• _Requests_
- 1) Answer these from the SDEI review excerpt, marking your answers (a), (b), (c):
(a) Which function name does the reply call a better name?
(b) Which header file is pointed to as an example of applying the mask before shifting?
(c) What does the code return when "num >> 32" is nonzero?
- 2) Please write the next part of the SDEI review excerpt, picking up after its final line.

• _Selected extract_

=======

The header file is only used by KVM where the virtual SDEI event is the
only concern. However, kvm_sdei_is_virtual() is a better name.

>> +{
>> +	unsigned long type;
>> +
>> +	if (num >> 32)
>> +		return false;
>> +
>> +	type = (num >> KVM_SDEI_EV_NUM_TYPE_SHIFT) & KVM_SDEI_EV_NUM_TYPE_MASK;
> I think the the mask generally is applied before shifting. See
> include/linux/irqchip/arm-gic-v3.h

Ok, I will adopt the style in next respin.

>> +	if (type != KVM_SDEI_EV_NUM_TYPE_VIRT)

=======

(Element lookup records)
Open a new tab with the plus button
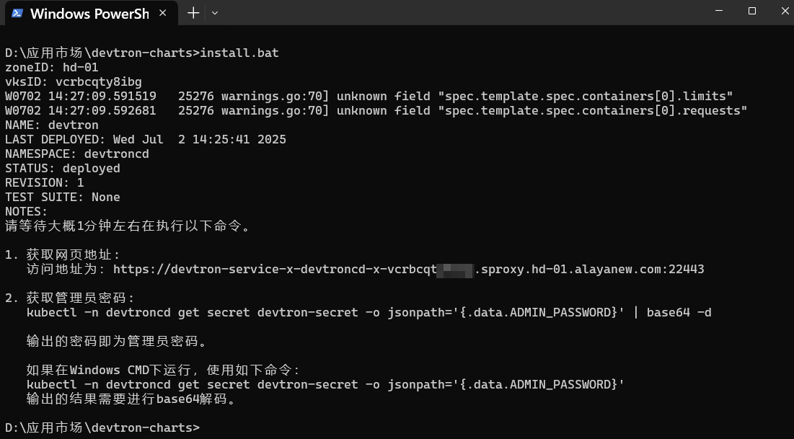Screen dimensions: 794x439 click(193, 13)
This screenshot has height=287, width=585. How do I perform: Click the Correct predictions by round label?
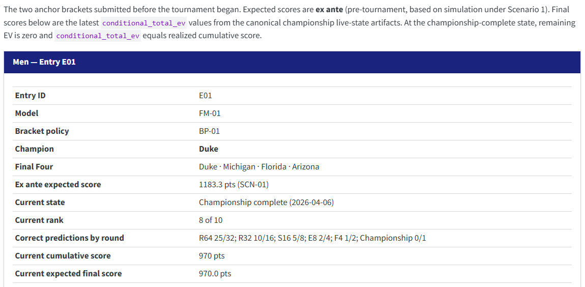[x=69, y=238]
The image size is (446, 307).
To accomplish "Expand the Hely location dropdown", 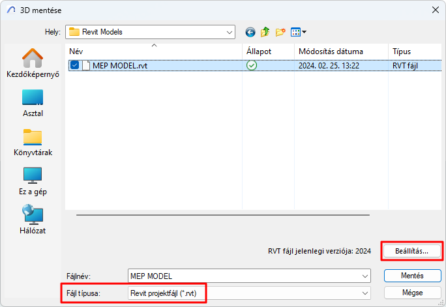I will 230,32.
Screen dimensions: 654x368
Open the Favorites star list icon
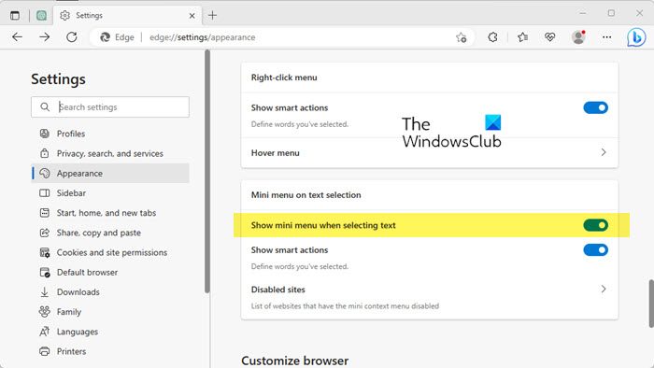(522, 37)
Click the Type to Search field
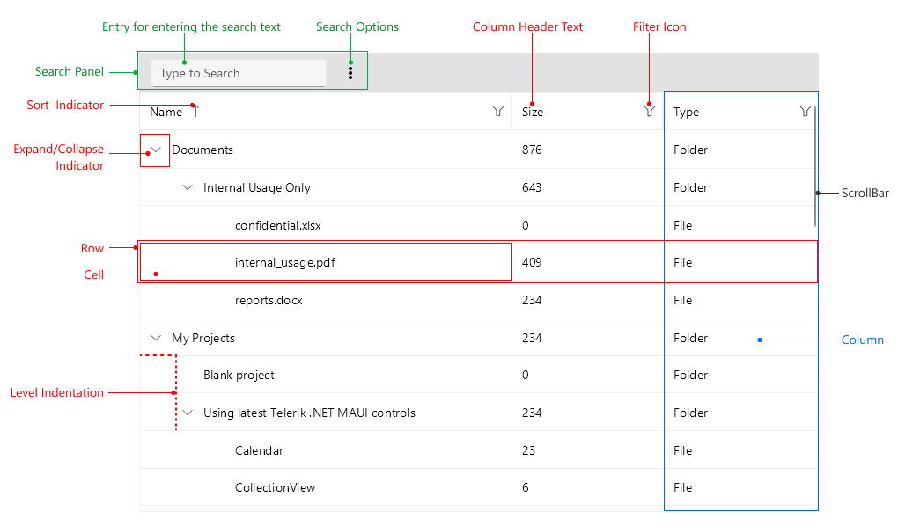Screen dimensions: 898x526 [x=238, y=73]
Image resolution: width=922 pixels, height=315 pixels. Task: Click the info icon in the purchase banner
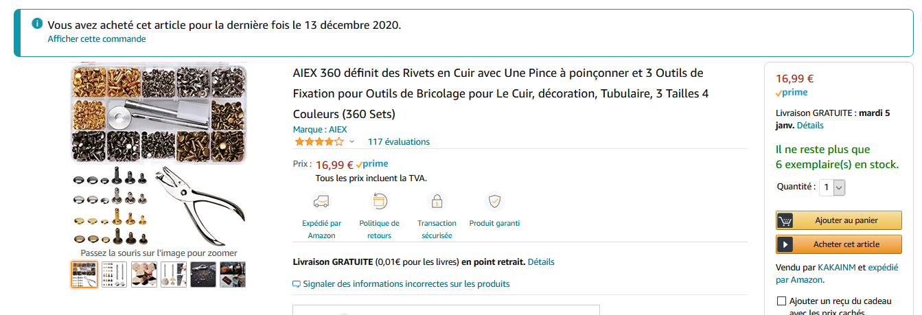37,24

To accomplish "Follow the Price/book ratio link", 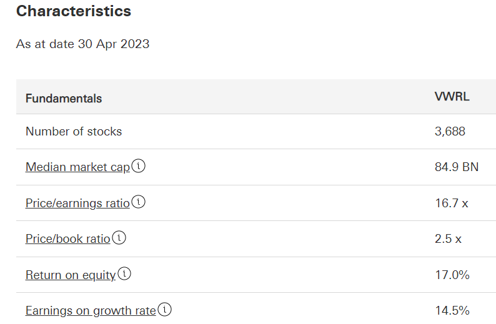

=======

• _Answers by task_
- 1)
(a) kvm_sdei_is_virtual()
(b) include/linux/irqchip/arm-gic-v3.h
(c) false

- 2)
>> +		return false;
>> +
>> +	return true;
>> +}
>> +
>> +/* Accessors for the registration or enablement states of KVM event */
>> +#define KVM_SDEI_FLAG_FUNC(field)					   \
>> +static inline bool kvm_sdei_is_##field(struct kvm_sdei_kvm_event *kske,	   \
>> +				       unsigned int index)		   \
>> +{									   \
>> +	return !!test_bit(index, (void *)(kske->state.field));		   \
>> +}									   \
>> +									   \
>> +static inline bool kvm_sdei_empty_##field(struct kvm_sdei_kvm_event *kske) \
> nit: s/empty/none ?

"empty" is sticky to bitmap_empty(), but "none" here looks better :)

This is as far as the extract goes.